DATA LISTING:
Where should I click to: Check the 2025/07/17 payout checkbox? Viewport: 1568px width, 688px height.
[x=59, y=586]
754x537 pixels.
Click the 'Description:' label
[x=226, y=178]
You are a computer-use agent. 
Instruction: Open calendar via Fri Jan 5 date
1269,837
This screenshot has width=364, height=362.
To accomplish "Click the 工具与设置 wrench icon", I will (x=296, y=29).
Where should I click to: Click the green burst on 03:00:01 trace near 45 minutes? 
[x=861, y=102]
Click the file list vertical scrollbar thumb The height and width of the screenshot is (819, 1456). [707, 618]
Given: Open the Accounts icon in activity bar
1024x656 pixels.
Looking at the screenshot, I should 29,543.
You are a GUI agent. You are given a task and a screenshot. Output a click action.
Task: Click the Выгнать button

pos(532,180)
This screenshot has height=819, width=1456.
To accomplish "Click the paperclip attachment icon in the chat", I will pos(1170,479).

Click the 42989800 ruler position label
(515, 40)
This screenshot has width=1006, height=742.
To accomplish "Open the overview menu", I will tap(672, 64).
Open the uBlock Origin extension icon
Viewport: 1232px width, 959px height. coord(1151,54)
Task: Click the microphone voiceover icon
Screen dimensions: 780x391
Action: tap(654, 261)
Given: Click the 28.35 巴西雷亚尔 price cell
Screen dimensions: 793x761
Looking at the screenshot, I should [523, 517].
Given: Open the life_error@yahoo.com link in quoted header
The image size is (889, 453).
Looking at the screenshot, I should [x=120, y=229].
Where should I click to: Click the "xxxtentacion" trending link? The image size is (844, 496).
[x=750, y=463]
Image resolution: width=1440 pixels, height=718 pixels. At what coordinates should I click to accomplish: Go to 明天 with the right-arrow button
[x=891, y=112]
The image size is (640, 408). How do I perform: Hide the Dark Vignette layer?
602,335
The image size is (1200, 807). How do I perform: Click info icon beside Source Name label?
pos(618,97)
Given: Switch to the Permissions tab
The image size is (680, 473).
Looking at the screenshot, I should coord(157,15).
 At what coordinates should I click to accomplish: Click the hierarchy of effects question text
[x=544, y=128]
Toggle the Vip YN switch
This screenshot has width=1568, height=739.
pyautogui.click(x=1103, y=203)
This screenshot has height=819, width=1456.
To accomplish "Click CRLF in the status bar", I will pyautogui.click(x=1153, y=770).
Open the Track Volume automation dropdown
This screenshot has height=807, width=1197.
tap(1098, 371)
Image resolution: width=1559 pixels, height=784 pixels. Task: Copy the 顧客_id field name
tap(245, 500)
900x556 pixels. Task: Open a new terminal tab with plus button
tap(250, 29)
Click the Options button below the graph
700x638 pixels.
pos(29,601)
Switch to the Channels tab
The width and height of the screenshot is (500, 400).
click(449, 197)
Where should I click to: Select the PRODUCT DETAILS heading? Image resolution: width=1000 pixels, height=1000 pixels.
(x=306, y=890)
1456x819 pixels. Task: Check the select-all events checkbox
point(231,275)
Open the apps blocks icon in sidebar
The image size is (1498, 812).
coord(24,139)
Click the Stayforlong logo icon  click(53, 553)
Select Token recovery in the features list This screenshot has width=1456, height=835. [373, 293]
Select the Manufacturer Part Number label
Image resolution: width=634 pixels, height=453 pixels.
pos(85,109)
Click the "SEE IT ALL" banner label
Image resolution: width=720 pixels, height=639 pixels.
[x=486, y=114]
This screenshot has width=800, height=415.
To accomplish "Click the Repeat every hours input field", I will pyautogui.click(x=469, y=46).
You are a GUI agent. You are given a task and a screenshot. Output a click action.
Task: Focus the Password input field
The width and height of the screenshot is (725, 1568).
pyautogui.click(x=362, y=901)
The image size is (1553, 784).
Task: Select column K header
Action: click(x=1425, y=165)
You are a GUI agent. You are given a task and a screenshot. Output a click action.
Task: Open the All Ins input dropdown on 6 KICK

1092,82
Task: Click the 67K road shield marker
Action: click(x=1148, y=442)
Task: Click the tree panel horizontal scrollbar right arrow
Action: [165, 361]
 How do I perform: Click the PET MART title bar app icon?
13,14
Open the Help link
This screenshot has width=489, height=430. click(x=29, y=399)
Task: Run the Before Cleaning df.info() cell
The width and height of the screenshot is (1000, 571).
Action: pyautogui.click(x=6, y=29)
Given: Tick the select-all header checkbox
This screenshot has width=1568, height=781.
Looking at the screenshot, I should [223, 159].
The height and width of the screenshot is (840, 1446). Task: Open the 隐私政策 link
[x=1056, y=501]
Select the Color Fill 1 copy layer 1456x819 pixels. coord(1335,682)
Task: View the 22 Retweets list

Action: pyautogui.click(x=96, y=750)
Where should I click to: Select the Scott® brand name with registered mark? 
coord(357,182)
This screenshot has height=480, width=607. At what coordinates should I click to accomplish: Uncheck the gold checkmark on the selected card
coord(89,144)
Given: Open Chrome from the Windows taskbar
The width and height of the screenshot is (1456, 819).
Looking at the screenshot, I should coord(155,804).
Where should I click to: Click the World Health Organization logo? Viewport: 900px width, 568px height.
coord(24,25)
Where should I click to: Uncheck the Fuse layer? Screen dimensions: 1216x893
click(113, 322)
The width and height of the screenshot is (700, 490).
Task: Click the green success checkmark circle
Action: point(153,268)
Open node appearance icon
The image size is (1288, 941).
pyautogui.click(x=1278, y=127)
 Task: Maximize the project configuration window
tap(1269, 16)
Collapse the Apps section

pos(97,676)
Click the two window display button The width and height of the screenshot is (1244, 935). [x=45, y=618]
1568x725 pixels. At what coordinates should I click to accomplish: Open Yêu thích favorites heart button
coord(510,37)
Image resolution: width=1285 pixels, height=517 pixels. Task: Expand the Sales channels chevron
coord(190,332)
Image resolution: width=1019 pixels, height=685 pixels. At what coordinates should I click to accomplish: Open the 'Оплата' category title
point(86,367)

DIRECTION:
Reproduce the material verbatim, starting at the beginning and ending with the line that contains "Action: tap(654, 261)".

ANSWER TO THIS PROBLEM:
Where should I click to: Check the 2025/07/17 payout checkbox? Viewport: 1568px width, 688px height.
[x=59, y=586]
754x537 pixels.
Click the 'Description:' label
[x=226, y=178]
You are a computer-use agent. 
Instruction: Open calendar via Fri Jan 5 date
1269,837
This screenshot has width=364, height=362.
To accomplish "Click the 工具与设置 wrench icon", I will (x=296, y=29).
Where should I click to: Click the green burst on 03:00:01 trace near 45 minutes? 
[x=861, y=102]
Click the file list vertical scrollbar thumb The height and width of the screenshot is (819, 1456). [707, 618]
Given: Open the Accounts icon in activity bar
1024x656 pixels.
Looking at the screenshot, I should 29,543.
You are a GUI agent. You are given a task and a screenshot. Output a click action.
Task: Click the Выгнать button

pos(532,180)
This screenshot has height=819, width=1456.
To accomplish "Click the paperclip attachment icon in the chat", I will pos(1170,479).

Click the 42989800 ruler position label
(515, 40)
This screenshot has width=1006, height=742.
To accomplish "Open the overview menu", I will tap(672, 64).
Open the uBlock Origin extension icon
Viewport: 1232px width, 959px height. coord(1151,54)
Task: Click the microphone voiceover icon
Screen dimensions: 780x391
Action: tap(654, 261)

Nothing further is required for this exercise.